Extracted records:
##########

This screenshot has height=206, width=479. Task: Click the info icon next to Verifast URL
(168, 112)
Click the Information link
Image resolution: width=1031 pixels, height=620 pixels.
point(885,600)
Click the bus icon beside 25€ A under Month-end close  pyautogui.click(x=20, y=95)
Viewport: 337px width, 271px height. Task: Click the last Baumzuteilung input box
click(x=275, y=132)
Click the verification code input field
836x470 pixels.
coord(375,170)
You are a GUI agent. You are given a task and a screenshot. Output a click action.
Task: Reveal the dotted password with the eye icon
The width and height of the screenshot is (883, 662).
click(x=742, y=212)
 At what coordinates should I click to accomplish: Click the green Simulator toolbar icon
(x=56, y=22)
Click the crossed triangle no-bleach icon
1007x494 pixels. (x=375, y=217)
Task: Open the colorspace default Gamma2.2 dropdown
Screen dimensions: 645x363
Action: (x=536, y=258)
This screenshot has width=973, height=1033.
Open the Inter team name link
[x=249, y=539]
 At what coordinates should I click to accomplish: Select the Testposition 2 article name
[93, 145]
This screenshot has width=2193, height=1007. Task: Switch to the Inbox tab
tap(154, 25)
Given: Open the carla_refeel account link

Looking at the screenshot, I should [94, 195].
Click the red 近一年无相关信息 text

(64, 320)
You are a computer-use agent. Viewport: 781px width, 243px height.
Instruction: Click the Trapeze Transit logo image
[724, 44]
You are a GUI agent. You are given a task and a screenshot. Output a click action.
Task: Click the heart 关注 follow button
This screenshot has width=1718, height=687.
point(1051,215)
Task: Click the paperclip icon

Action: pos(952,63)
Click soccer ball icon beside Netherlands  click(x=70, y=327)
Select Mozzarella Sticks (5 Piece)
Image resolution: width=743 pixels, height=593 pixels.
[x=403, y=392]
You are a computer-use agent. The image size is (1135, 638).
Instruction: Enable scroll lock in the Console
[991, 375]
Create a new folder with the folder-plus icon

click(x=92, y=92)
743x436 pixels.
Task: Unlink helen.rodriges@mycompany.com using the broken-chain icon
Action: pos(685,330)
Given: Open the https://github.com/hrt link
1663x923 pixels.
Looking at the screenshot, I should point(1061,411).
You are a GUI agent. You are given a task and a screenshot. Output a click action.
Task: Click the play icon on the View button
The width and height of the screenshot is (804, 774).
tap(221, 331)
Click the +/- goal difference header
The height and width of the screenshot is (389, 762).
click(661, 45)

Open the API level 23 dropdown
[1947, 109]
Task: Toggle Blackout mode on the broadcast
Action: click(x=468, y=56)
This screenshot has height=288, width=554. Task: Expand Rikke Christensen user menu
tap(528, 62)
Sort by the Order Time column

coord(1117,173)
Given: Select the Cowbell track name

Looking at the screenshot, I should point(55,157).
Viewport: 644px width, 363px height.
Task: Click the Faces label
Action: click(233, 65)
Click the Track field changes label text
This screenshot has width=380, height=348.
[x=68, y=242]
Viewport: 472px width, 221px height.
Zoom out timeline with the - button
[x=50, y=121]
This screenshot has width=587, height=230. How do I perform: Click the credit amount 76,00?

##########

Reproduce every line of the extracted records above verbatim, with no changes to wording, spacing, or punctuation.

This screenshot has height=206, width=479. Task: Click the info icon next to Verifast URL
(168, 112)
Click the Information link
Image resolution: width=1031 pixels, height=620 pixels.
point(885,600)
Click the bus icon beside 25€ A under Month-end close  pyautogui.click(x=20, y=95)
Viewport: 337px width, 271px height. Task: Click the last Baumzuteilung input box
click(x=275, y=132)
Click the verification code input field
836x470 pixels.
coord(375,170)
You are a GUI agent. You are given a task and a screenshot. Output a click action.
Task: Reveal the dotted password with the eye icon
The width and height of the screenshot is (883, 662).
click(x=742, y=212)
 At what coordinates should I click to accomplish: Click the green Simulator toolbar icon
(x=56, y=22)
Click the crossed triangle no-bleach icon
1007x494 pixels. (x=375, y=217)
Task: Open the colorspace default Gamma2.2 dropdown
Screen dimensions: 645x363
Action: (x=536, y=258)
This screenshot has width=973, height=1033.
Open the Inter team name link
[x=249, y=539]
 At what coordinates should I click to accomplish: Select the Testposition 2 article name
[93, 145]
This screenshot has width=2193, height=1007. Task: Switch to the Inbox tab
tap(154, 25)
Given: Open the carla_refeel account link

Looking at the screenshot, I should [94, 195].
Click the red 近一年无相关信息 text

(64, 320)
You are a computer-use agent. Viewport: 781px width, 243px height.
Instruction: Click the Trapeze Transit logo image
[724, 44]
You are a GUI agent. You are given a task and a screenshot. Output a click action.
Task: Click the heart 关注 follow button
This screenshot has width=1718, height=687.
point(1051,215)
Task: Click the paperclip icon

Action: pos(952,63)
Click soccer ball icon beside Netherlands  click(x=70, y=327)
Select Mozzarella Sticks (5 Piece)
Image resolution: width=743 pixels, height=593 pixels.
[x=403, y=392]
You are a computer-use agent. The image size is (1135, 638).
Instruction: Enable scroll lock in the Console
[991, 375]
Create a new folder with the folder-plus icon

click(x=92, y=92)
743x436 pixels.
Task: Unlink helen.rodriges@mycompany.com using the broken-chain icon
Action: pos(685,330)
Given: Open the https://github.com/hrt link
1663x923 pixels.
Looking at the screenshot, I should point(1061,411).
You are a GUI agent. You are given a task and a screenshot. Output a click action.
Task: Click the play icon on the View button
The width and height of the screenshot is (804, 774).
tap(221, 331)
Click the +/- goal difference header
The height and width of the screenshot is (389, 762).
click(661, 45)

Open the API level 23 dropdown
[1947, 109]
Task: Toggle Blackout mode on the broadcast
Action: click(x=468, y=56)
This screenshot has height=288, width=554. Task: Expand Rikke Christensen user menu
tap(528, 62)
Sort by the Order Time column

coord(1117,173)
Given: Select the Cowbell track name

Looking at the screenshot, I should point(55,157).
Viewport: 644px width, 363px height.
Task: Click the Faces label
Action: click(233, 65)
Click the Track field changes label text
This screenshot has width=380, height=348.
[x=68, y=242]
Viewport: 472px width, 221px height.
Zoom out timeline with the - button
[x=50, y=121]
This screenshot has width=587, height=230. How do I perform: Click the credit amount 76,00?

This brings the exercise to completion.